Aldi mengimbau kepada masyarakat untuk bisa menjaga kondusifitas demi menciptakan keamanan bagi warga Karawang.
"Saya minta untuk teman-teman untuk bisa menjaga Karawang, menjaga kondusifitas Karawang untuk terus aman dan kondusif, maka ekonomi akan tumbuh dan damai sejahtera," ujar Kapolres Karawang dikutip dari SuaraBekaci.id-jaringan Ayojakarta.com, Kamis (25/11/2021).
Baca Juga: Detik-detik Bentrok Ormas di Karawang, Mobil Brio Jadi Korban
Ia menjelaskan, pihaknya memastikan akan memproses hukum insiden bentrok tersebut.
"Intinya kami dari Polres Karawang beserta dengan kodim terkait masalah hukum kita akan tindak tegas kepada siapa pun yang terlibat, jadi nanti sesuai dengan hasil pemeriksaan," ungkap dia.
Aldi menambahkan, sebelum terjadinya insiden, pihaknya sudah bersiaga dengan mengerahkan personel gabungan dari TNI dan Polri.
"Kita tahu hari ini ada penyampaian aspirasi dari ke KIIC (Karawang International Industrial City) dari LSM GMBI, di mana tadi pelaksanaannya tertib karena memang kita sudah merencanakan keamanan dari awal," ungkapnya.
Baca Juga: Bentrok Ojek Daring dan Debt Collector, Polisi Amankan 2 Motor
Namun, lanjut Aldi, sekira pukul 12.00 WIB terjadi insiden di Jalan Interchange, Desa Purwadana, Kecamatan Telukjambe yang mengakibatkan tiga anggota LSM GMBI dari Jawa Tengah menjadi korban pengeroyokan hingga dihancurkannya mobil dari korban.
"Kita sudah menyiapkan pasukan yang ada, Alhamdulillah kondusif.
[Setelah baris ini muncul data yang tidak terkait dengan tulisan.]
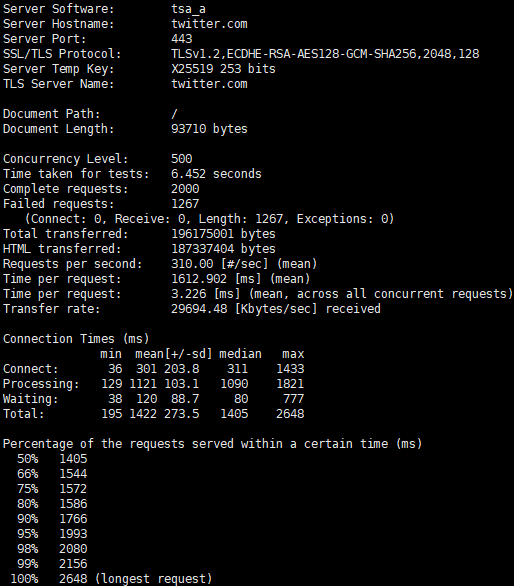Select the 6.452 seconds test time
Image resolution: width=514 pixels, height=586 pixels.
click(x=216, y=174)
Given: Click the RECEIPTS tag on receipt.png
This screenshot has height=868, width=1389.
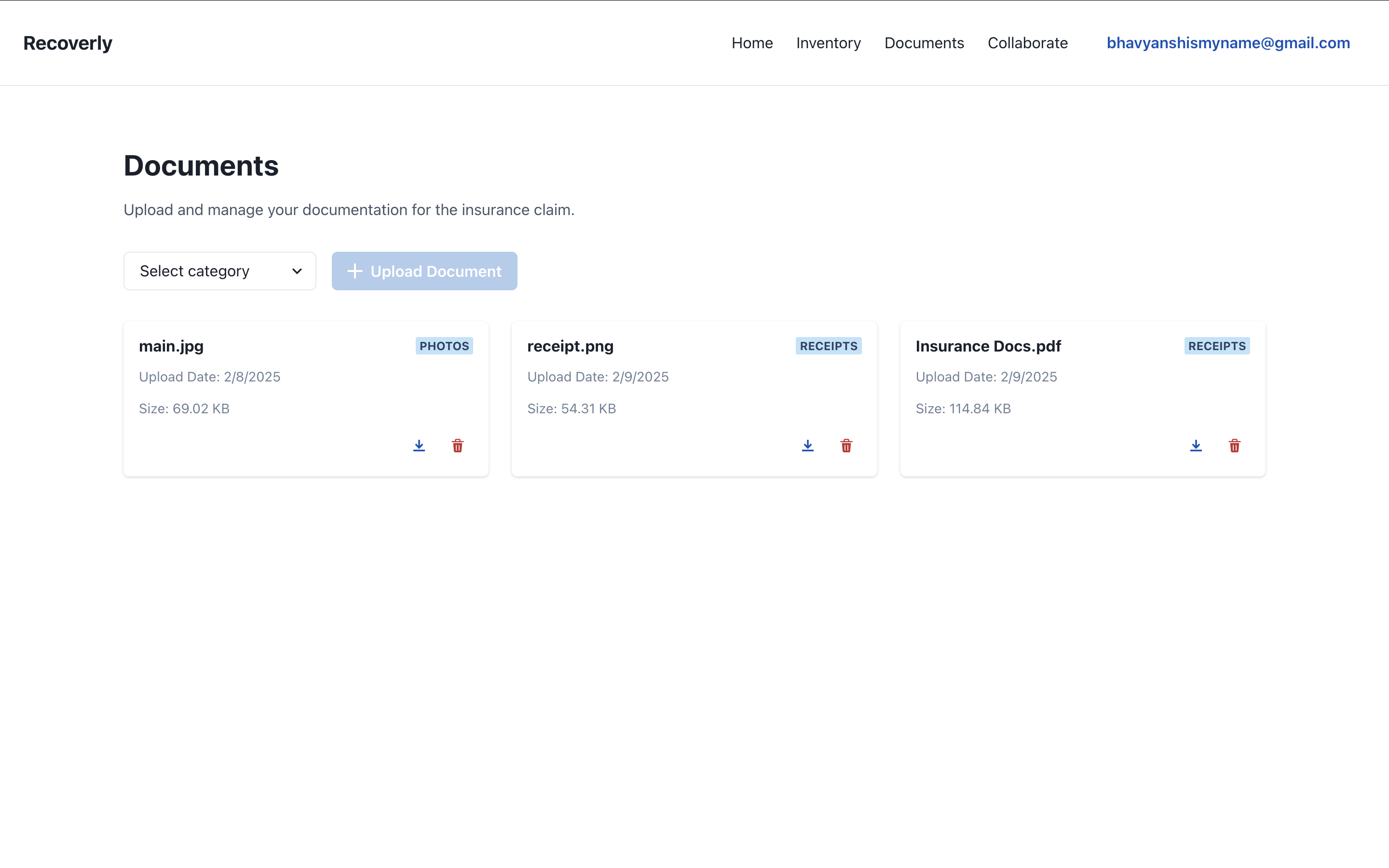Looking at the screenshot, I should [828, 346].

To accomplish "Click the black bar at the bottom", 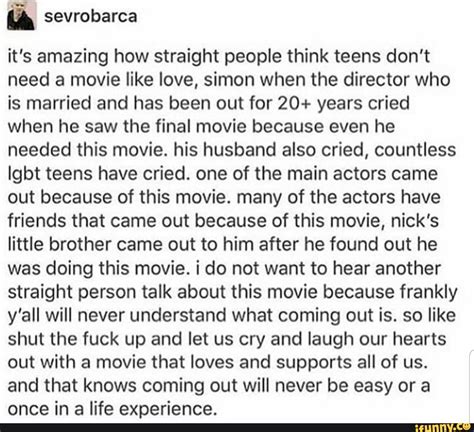I will click(237, 427).
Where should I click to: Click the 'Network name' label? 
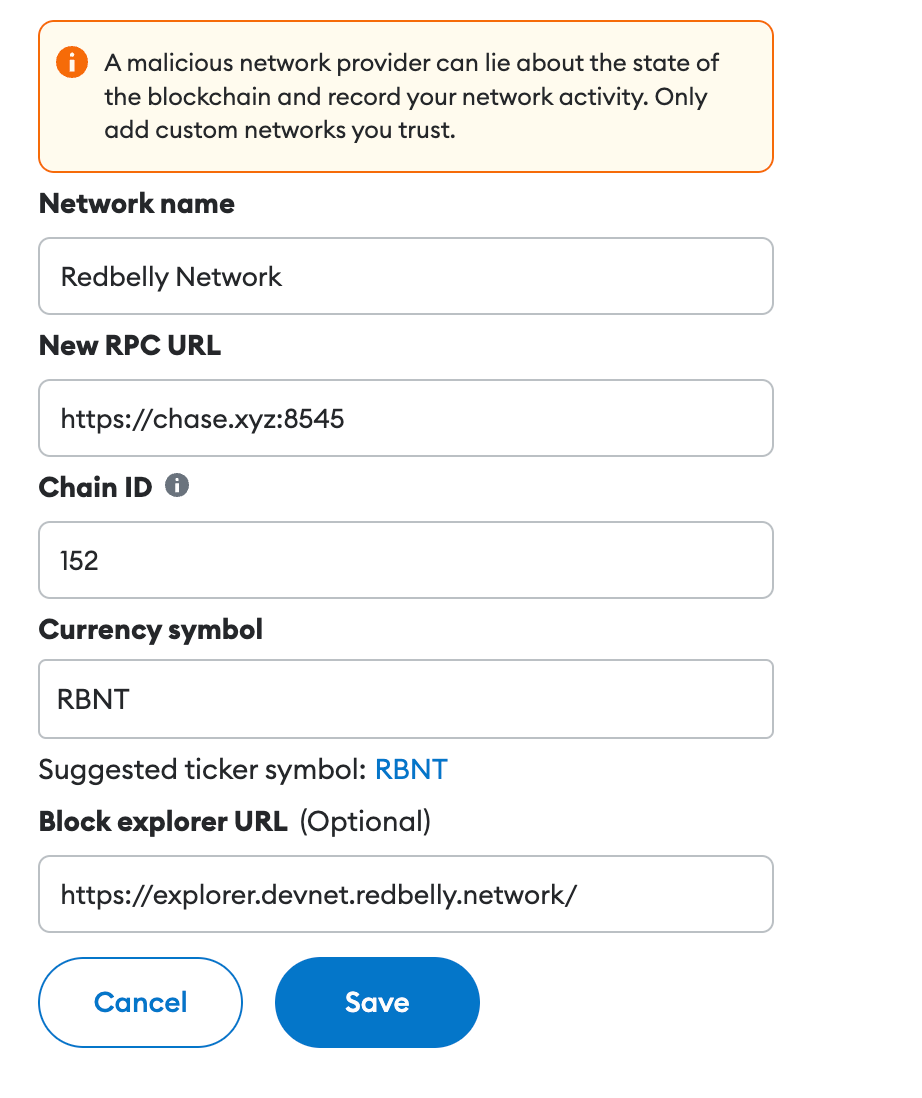click(137, 204)
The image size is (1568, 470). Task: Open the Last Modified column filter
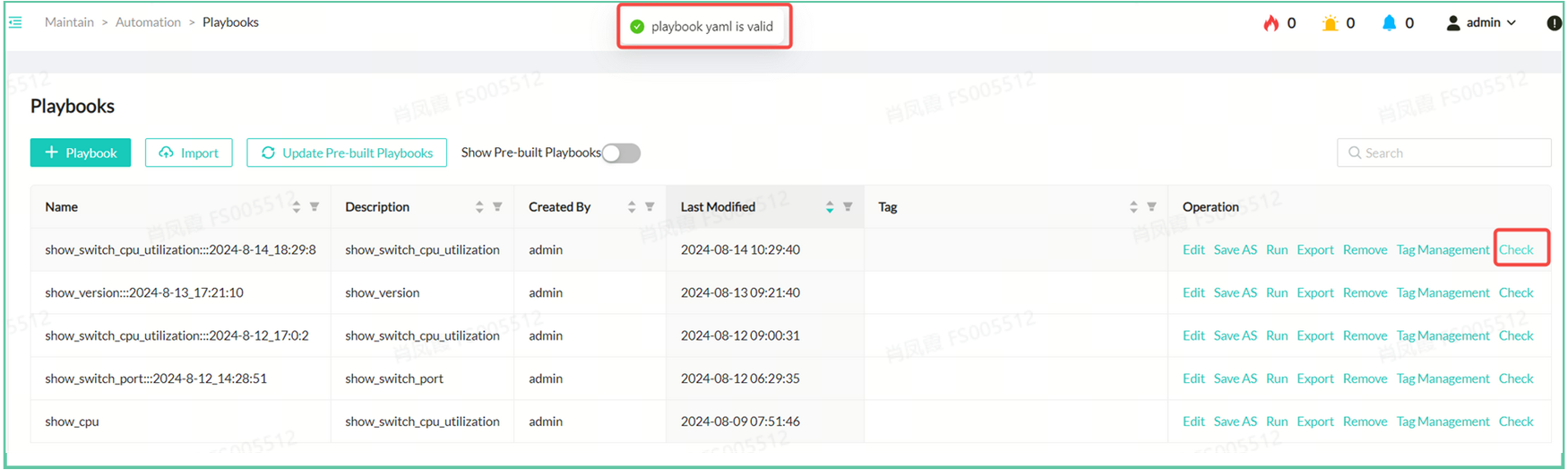tap(848, 207)
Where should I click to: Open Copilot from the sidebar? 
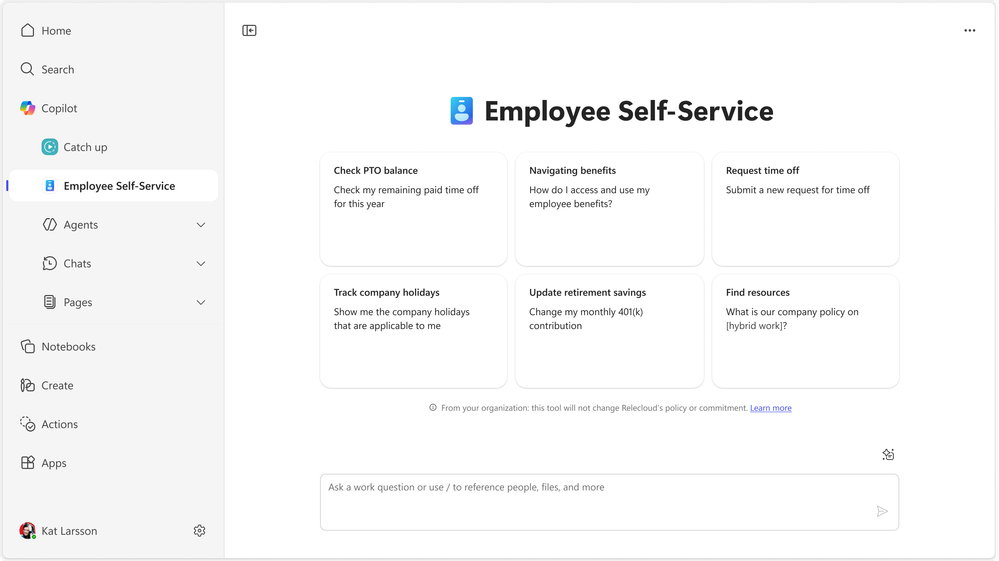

Namun tadi ada sedikit insiden di mana ada salah satu teman-teman GMBI itu yang dari Jawa Tengah salah arah, salah arah ke kota, sehingga bertemu dengan teman-teman dari LSM di Karawang," ujar dia.
Baca Juga: Geng motor XTC dan Moonraker Terlibat Bentrok, Polisi Tetapkan 5 Tersangka
Dikatakan Aldi, pihaknya kini sedang memburu pelaku yang terlibat dalam insiden bentrokan tersebut.
"Kita nanti akan deteksi sesuai dengan saksi-saksi di lapangan, juga ada bukti lain yang sudah kita kumpulkan," tegas dia.